Gill v. Whitford is currently being argued before the Supreme Court. And the case will have significant repercussions on the future of elections across this country if the high court rules in favor of letting unfettered gerrymandering continue.
Gerrymandering has become a serious issue over the last few years as Republicans in red states have essentially drawn up maps that guarantee their political party will remain in power by creating ridiculously shaped districts that cut certain voters out make victory more likely for the ruling party.
Anyway, attorney Paul Smith was arguing his case to the Court when Neil Gorsuch, who was nominated by Donald Trump and confirmed by a Republican-controlled Senate to replace Antonin Scalia, interrupted him and began lecturing everyone about his originalist view of the Constitution.
According to LawNewz,
As Smith explained, Gorsuch tripped him up by bringing into play certain Constitutional minutiae–the republican (small-R) form of government clause–which derailed the explanation into an opportunity for Gorsuch to claim Smith was making an argument different from the argument that was actually being made. Gorsuch said, ‘Isn’t that — isn’t that exactly what you’re trying to do, though?’ To which Smith replied, ‘No.’ They went back and forth again–getting nowhere–and then Gorsuch cleared his throat, saying: ‘For that matter, maybe we can just for a second talk about the arcane matter, the Constitution.'”
“And where exactly do we get authority to revise state legislative lines?” Gorsuch ranted. “When — when the Constitution authorizes the federal government to step in on state — state legislative matters, it’s pretty clear. If you look at the Fifteenth Amendment, you look at the Nineteenth Amendment, the Twenty-Sixth Amendment, and even the Fourteenth Amendment, Section 2, says Congress has the power, when state legislators don’t provide the right to vote equally, to dilute congressional representation. Aren’t those all textual indications in the Constitution itself that maybe we ought to be cautious about stepping in here?”

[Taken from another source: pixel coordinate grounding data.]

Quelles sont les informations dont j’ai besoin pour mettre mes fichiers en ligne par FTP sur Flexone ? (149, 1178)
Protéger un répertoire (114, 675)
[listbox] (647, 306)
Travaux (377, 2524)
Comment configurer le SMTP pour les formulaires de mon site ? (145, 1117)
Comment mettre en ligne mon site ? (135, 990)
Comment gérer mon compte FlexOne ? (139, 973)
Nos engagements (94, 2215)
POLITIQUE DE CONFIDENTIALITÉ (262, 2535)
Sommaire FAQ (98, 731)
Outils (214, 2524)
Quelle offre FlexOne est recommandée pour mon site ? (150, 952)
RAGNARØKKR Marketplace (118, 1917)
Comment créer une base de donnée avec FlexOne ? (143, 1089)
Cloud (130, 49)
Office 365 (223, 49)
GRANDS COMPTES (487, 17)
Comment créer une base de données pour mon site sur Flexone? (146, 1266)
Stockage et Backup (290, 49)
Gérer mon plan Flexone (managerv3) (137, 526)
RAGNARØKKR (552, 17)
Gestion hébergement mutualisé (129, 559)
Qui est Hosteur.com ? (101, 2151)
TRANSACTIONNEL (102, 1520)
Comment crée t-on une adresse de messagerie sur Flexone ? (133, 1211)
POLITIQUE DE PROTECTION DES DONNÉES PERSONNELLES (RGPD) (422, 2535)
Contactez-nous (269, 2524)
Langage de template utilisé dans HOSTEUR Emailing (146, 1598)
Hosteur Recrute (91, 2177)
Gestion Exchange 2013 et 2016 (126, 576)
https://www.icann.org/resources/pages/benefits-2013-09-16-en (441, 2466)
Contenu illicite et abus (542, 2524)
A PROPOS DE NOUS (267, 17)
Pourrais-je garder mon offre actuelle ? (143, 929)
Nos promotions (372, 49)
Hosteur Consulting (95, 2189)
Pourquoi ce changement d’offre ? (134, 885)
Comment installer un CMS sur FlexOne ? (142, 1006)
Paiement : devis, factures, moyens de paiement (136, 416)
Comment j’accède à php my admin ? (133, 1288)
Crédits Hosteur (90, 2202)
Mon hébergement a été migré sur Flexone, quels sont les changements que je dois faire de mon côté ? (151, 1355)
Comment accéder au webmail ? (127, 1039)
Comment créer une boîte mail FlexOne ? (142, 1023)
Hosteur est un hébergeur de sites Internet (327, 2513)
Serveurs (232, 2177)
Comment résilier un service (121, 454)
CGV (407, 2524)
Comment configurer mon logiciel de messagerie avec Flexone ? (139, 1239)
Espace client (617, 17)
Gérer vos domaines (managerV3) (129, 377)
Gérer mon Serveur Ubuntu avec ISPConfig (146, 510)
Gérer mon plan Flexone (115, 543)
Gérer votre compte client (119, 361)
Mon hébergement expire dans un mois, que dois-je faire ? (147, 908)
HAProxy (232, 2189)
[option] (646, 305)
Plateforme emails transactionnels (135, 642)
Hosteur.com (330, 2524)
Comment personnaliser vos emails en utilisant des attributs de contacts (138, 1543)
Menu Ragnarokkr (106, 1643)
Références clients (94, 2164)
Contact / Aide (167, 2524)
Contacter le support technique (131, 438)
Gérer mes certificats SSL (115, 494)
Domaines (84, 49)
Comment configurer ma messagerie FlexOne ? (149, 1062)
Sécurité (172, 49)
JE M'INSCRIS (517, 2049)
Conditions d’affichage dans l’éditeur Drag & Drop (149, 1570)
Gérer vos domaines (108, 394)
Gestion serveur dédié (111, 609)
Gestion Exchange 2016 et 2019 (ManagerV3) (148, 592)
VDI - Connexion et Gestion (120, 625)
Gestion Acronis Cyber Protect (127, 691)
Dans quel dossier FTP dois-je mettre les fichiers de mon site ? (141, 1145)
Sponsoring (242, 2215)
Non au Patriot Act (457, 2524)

In other words, Gorsuch argued that the Courts should not be used to correct wrongs because the Constitution supposedly already gives the people ways to get justice. You know, such as legislation, which would just so happen to have to be passed by the very lawmakers who are gerrymandering to rig the system in their favor. In short, lawmakers will not help the voting public because they have no interest in fair elections that could end their careers.
“Well, I don’t think there’s anything unusual about using the First Amendment and the Fourteenth Amendment to regulate the abusive management of state elections by state government,” Smith shot back. “That’s what the Court has been doing.”
Indeed, and Ruth Bader Ginsburg nailed Gorsuch on this very point by asking a simple question that shined a light on Supreme Court precedent in this matter.
“Where did one-person/one-vote come from?” Ginsburg asked Smith.
As it turns out, one-person/one vote was “read into U.S. Constitutional law by Chief Justice Earl Warren via the case of Reynolds v. Sims.”
So there is a clear precedent of the courts stepping in to protect voters when lawmakers have no interest in doing so.
Neil Gorsuch sure does have egg on his face after this Supreme Court session. He just got owned, and by extension, so did Trump.